━━━━━ Dataset ━━━━━

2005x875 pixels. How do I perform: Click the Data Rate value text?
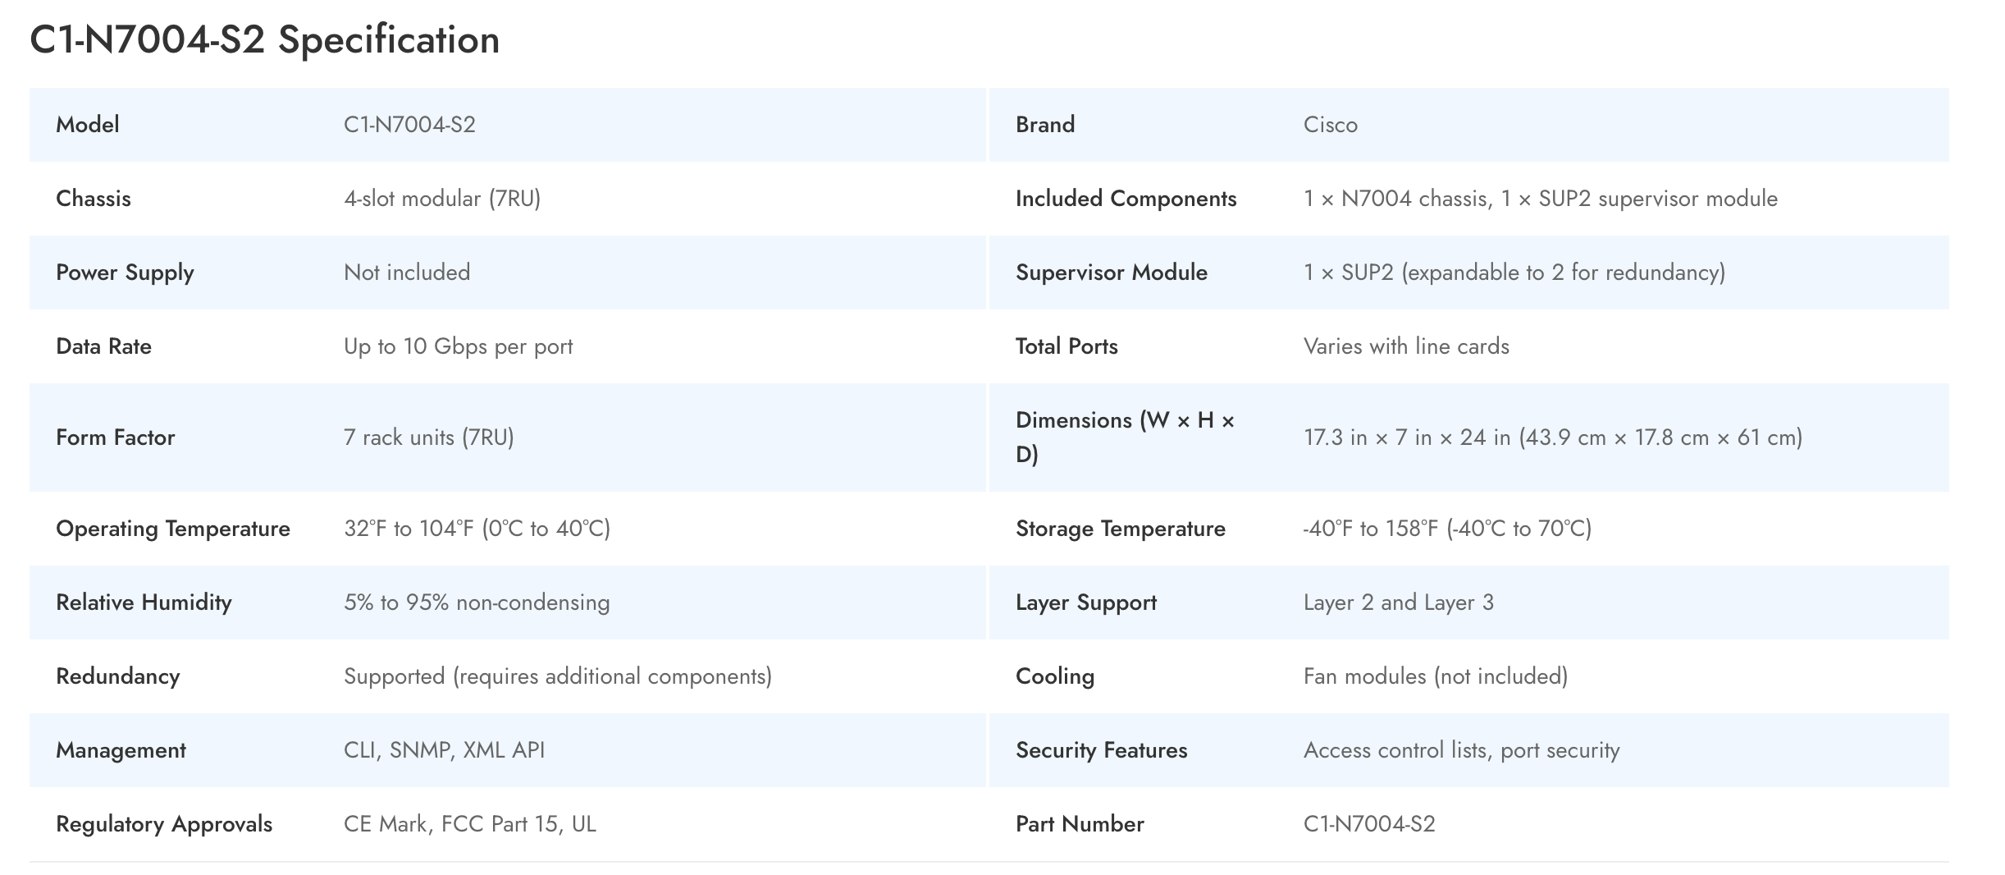pos(458,346)
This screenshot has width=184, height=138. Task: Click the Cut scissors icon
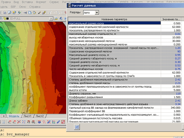tap(25, 13)
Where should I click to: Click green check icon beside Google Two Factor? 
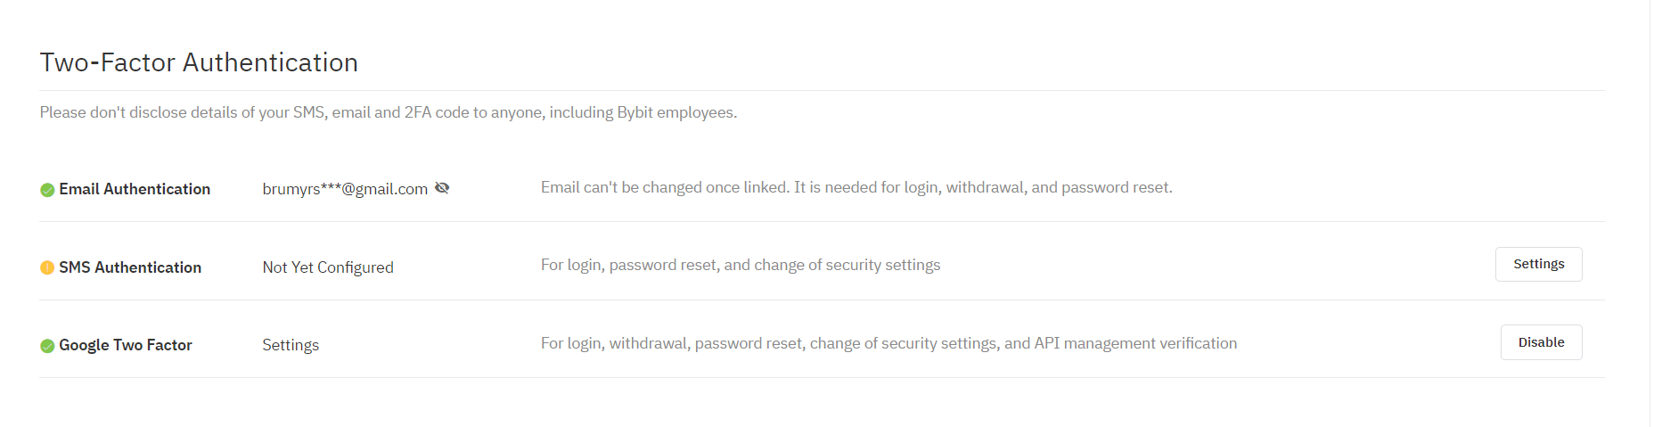point(47,346)
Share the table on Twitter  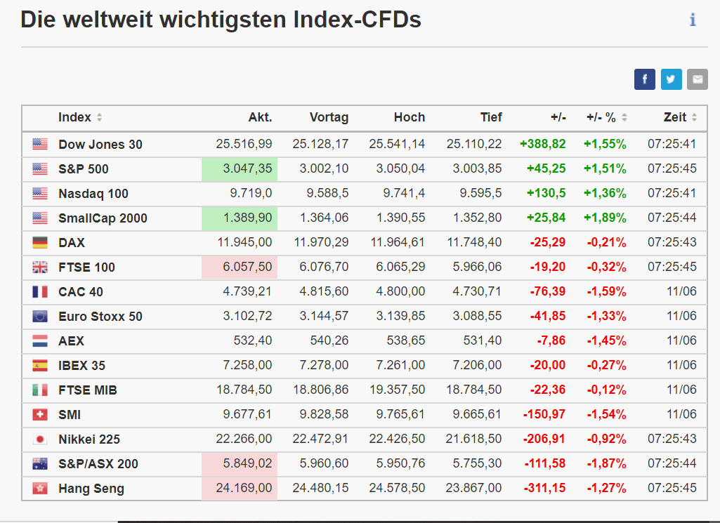[x=671, y=79]
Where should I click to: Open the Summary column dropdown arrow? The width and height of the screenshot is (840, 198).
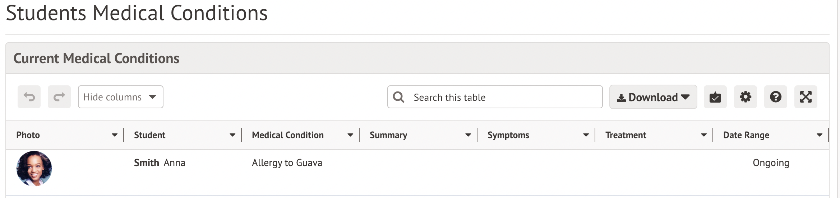pyautogui.click(x=468, y=135)
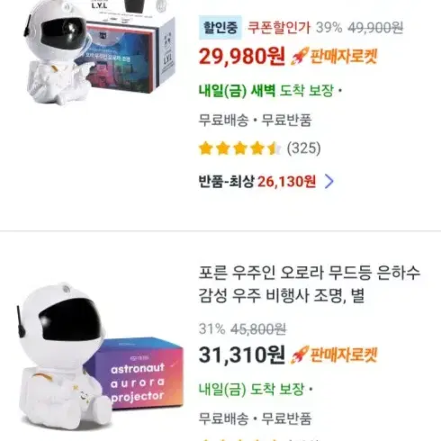
Task: Click the star rating icons of first product
Action: tap(240, 149)
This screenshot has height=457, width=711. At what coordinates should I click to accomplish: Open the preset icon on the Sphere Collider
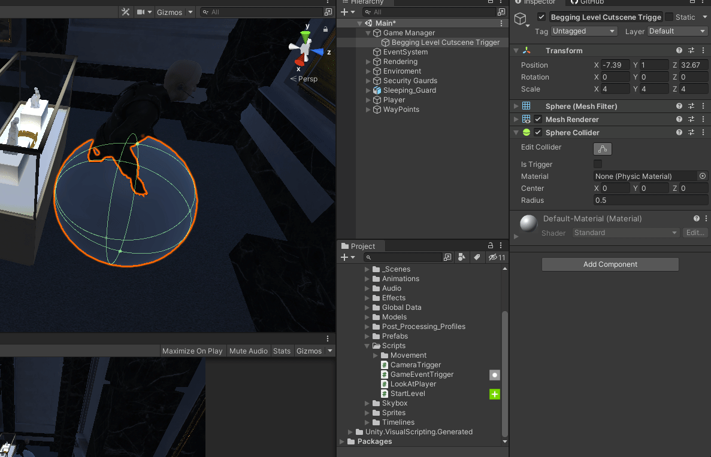[x=691, y=132]
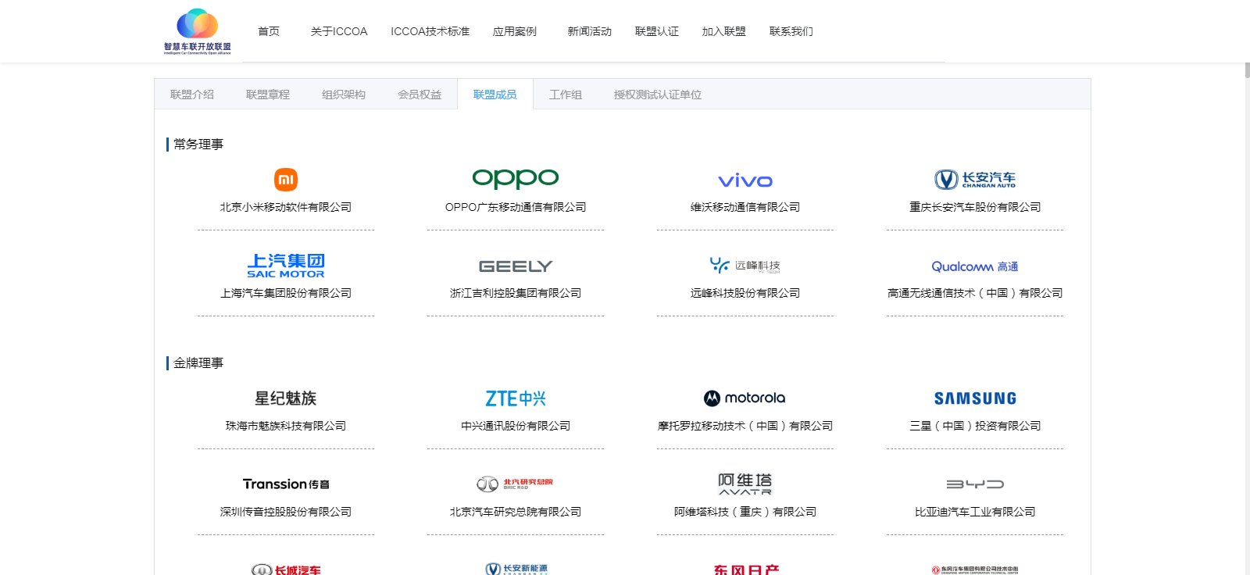The image size is (1250, 575).
Task: Click the BYD logo
Action: pyautogui.click(x=975, y=484)
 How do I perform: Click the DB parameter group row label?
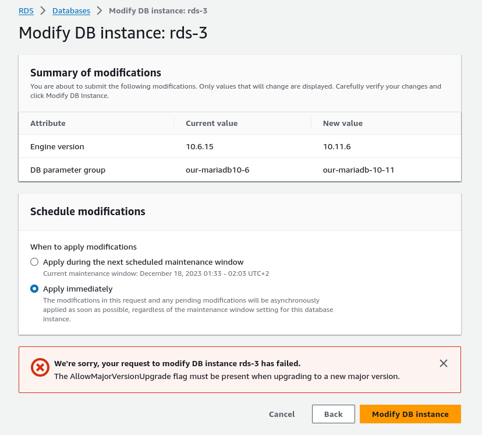pyautogui.click(x=68, y=170)
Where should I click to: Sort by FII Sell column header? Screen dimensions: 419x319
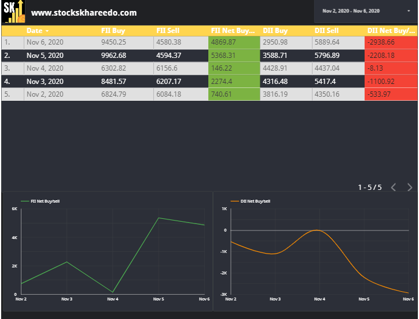[168, 31]
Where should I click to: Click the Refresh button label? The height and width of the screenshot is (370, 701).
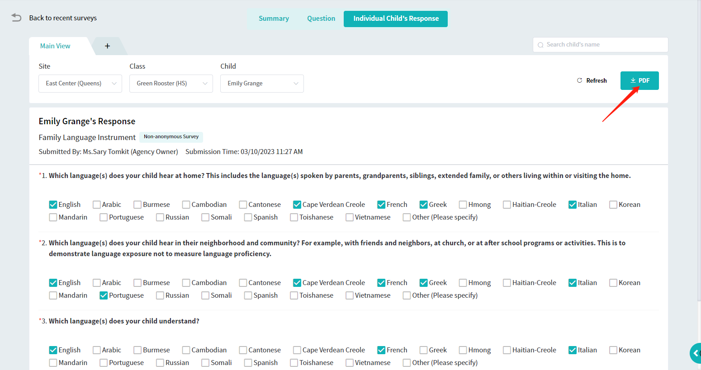click(596, 80)
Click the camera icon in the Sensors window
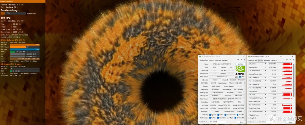The image size is (305, 125). pos(287,60)
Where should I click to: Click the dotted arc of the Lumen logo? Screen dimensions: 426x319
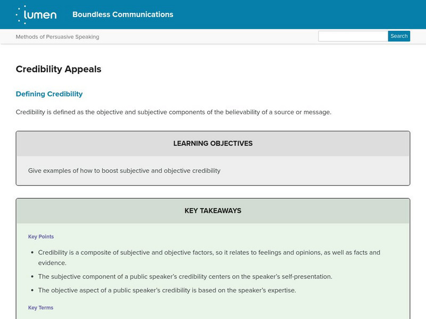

━━━━━

*Exercise goal:* When you reach the line that contains "How do I perform: Click the DB", start copying the listing word for word and stop only after its last line, without any pictures.

*Solved exercise:*
 How do I perform: Click the DB parameter group row label?
pyautogui.click(x=68, y=170)
Where should I click to: Sort by FII Sell column header? Screen dimensions: 419x319
[168, 31]
Where should I click to: Click the Refresh button label? The height and width of the screenshot is (370, 701).
click(596, 80)
Click the camera icon in the Sensors window
The image size is (305, 125). pos(287,60)
Where should I click to: Click the dotted arc of the Lumen logo? Screen dimensions: 426x319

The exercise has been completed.